Myeloid cell modulation by a GLP-1 receptor agonist regulates retinal angiogenesis in ischemic retinopathy.

Abstract

Ischemic retinopathies including diabetic retinopathy are major causes of blindness. Although neurons and Müller glia are recognized as important regulators of reparative and pathologic angiogenesis, the role of mononuclear phagocytes (MPs) — particularly microglia, the resident retinal immune cells — is unclear.

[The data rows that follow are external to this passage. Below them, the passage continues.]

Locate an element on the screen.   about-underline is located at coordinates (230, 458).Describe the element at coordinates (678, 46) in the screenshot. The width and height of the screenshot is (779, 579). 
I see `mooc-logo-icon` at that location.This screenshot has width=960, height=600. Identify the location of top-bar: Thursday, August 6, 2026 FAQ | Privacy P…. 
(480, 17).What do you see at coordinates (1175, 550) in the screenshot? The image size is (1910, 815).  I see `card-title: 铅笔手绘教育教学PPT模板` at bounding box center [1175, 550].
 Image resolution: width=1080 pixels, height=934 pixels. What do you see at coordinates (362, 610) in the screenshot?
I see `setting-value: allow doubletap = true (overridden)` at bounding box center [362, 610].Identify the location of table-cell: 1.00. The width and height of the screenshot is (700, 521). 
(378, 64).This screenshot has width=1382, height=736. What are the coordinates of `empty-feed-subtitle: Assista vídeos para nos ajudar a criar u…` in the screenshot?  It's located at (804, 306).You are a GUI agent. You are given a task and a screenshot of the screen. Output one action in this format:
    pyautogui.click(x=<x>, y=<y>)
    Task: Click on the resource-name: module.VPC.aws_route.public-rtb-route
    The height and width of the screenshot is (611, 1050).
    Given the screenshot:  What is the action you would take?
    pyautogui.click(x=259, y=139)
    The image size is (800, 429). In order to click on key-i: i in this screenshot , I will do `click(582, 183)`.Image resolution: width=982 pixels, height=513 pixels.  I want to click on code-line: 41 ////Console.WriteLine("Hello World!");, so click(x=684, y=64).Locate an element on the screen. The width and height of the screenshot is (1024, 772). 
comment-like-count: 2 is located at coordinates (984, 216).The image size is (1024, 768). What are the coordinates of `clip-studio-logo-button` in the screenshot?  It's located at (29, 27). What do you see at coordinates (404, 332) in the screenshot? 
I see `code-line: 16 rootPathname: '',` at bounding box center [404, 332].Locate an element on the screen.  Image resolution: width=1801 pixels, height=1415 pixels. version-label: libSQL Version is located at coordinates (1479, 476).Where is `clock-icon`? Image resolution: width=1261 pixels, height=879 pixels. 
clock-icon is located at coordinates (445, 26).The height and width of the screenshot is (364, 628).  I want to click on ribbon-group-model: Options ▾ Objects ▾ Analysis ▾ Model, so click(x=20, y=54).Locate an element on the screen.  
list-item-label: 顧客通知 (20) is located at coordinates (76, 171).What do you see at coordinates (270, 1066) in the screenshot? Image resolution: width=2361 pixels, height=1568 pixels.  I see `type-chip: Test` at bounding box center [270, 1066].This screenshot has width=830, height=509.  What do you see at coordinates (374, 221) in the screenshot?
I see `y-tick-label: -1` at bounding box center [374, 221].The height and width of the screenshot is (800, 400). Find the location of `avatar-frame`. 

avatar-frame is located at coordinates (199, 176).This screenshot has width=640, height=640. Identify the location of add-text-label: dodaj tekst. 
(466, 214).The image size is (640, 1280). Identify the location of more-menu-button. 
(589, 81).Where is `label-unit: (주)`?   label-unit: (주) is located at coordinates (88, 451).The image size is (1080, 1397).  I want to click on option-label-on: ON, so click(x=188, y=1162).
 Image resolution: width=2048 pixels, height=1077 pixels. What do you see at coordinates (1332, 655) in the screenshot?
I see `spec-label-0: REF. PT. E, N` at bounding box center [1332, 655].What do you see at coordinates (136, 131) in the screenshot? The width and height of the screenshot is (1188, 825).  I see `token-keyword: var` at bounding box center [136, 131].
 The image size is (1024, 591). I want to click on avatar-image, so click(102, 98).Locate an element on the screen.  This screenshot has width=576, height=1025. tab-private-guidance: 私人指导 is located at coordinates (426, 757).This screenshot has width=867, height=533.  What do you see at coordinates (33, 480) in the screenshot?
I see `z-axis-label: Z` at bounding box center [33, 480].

Here, we found MP activation in human diabetic retinopathy, especially in neovessels from human neovascular membranes in proliferative retinopathy, including TNF-α expression. There was similar activation in the mouse oxygen-induced retinopathy (OIR) model of ischemia-induced neovascularization. Glucagon-like peptide-1 receptor (GLP-1R) agonists are in clinical use for glycemic control in diabetes and are also known to modulate microglia. Herein, we investigated the effect of a long-acting GLP-1R agonist, NLY01. Following intravitreal administration, NLY01 selectively localized to MPs in retina with OIR. NLY01 modulated MPs but not retinal endothelial cell viability, apoptosis, and tube formation in vitro. In OIR, NLY01 treatment inhibited MP infiltration and activation, including MP expression of cytokines in vivo. NLY01 significantly suppressed global induction of retinal inflammatory cytokines, promoted reparative angiogenesis, and suppressed pathologic retinal neovascularization. Collectively, these findings indicate the important role of mononuclear phagocytes in regulation of retinal vascularization in ischemia and suggest modulation of MPs as a potentially new treatment strategy for ischemic retinopathies.